Where it's equatioin is $\theta(r)=arccos(\frac{a}{r}-1)$ a is some positive constant
My friend says if $ r \to \infty$ then it will yield $\theta (r=\infty)=\pi$
but i don't think so(also, for i've seen several references of parabola omitting r goes infinity or $\theta=(2n-1)\pi$ or $2n\pi$ where n is integer)
Thus I want to see arccosine's behavior around -1 so that i'll show that
$\lim\limits_{r \to \infty} \frac{1}{r}$ is not small enough to make $\lim\limits_{r \to \infty}arccos(\frac{a}{r} -1)=\pi$
I've thought about taylor expanding arccos(x) around x=-1
and i have found
arccos(-1+x)=$\pi -\frac{1}{\sqrt {1-z^2}}x -\frac{z}{(1-z^2)^{3/2}}\frac{x^2}{2}$....... where z=-1 x:positive and very small
it seems that every coefficients explode for z=-1 and i see that even every derivatives of coefficients explode when z=-1
so i think every coefficients are far greatly bigger term even multiplied with very small x which $\lim x \to 0$
Therefore I think inverse cosine is too sensitive to make $\lim\limits_{r \to \infty}arccos(\frac{a}{r}-1)=\pi$(or should i say sum doesn't converge however x is small in polynomial sense?)

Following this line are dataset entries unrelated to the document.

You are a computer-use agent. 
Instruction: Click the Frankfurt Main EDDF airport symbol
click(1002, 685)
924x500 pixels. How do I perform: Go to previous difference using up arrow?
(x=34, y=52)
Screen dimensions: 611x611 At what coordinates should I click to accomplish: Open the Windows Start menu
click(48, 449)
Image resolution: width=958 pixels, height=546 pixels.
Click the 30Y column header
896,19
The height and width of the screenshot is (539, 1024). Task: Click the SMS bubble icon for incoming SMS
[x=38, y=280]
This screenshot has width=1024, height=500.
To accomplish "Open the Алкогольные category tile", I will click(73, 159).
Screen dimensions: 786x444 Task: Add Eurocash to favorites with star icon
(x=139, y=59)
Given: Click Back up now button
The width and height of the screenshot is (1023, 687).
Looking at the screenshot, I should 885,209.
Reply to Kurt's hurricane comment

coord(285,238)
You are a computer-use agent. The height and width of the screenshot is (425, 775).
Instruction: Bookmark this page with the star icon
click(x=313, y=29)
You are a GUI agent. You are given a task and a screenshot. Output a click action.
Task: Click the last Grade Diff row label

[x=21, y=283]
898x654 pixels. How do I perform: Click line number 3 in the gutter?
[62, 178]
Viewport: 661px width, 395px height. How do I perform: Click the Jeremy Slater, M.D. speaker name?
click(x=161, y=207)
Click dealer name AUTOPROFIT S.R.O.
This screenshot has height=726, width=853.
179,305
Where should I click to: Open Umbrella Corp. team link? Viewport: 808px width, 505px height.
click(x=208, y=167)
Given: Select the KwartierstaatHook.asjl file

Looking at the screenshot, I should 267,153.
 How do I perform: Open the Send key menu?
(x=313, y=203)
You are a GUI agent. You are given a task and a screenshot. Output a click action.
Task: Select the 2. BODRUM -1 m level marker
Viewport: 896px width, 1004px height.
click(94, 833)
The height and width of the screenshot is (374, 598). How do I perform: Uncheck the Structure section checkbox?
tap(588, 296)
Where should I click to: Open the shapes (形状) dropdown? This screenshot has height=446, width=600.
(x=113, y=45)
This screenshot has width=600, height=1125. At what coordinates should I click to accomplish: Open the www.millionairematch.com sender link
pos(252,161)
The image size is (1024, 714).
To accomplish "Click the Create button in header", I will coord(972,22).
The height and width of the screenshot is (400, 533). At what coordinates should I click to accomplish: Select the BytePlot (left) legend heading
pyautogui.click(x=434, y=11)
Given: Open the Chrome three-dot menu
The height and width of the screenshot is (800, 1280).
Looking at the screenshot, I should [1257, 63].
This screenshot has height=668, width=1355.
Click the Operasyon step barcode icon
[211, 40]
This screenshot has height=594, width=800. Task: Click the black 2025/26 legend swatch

I'm bit into math, and know little bit of analysis but i haven't studied analysis deeply
is $\theta=\pi$ valid for parabola (or $2n\pi$ but i'm sure you know what i mean) r=$\frac{a}{1+cos\theta}$ <--primary question
want to know $\lim\limits_{r \to \infty}arccos(\frac{a}{r}-1)=\pi$ even if arccosine is super sensitive or whatever
The polar equation
$$r(\cos\theta +1)=a$$ indeed represents parabolas, and close to $\theta =\pi$, you can write
$$a=r(\cos(\pi+\delta) +1)=r(-\cos\delta+1)\approx \frac{r\delta^2}2.$$
When $r$ tends to infinity, $\delta$ to zero and $\theta$ to $\pi$ (as fast as $r^{-1/2}$). There is no mystery here.
Q1. $\theta=\pi$ is of course not allowed, as $r\cdot0=a$ has no solution.
Q2. By continuity of the arc cosine,
$$\lim_{r\to\infty}\arccos\left(\frac ar-1\right)=\arccos\left(\lim_{r\to\infty}\frac ar-1\right)=\pi.$$
Note that the Taylor expansion of the arc cosine around $-1$ does not exist.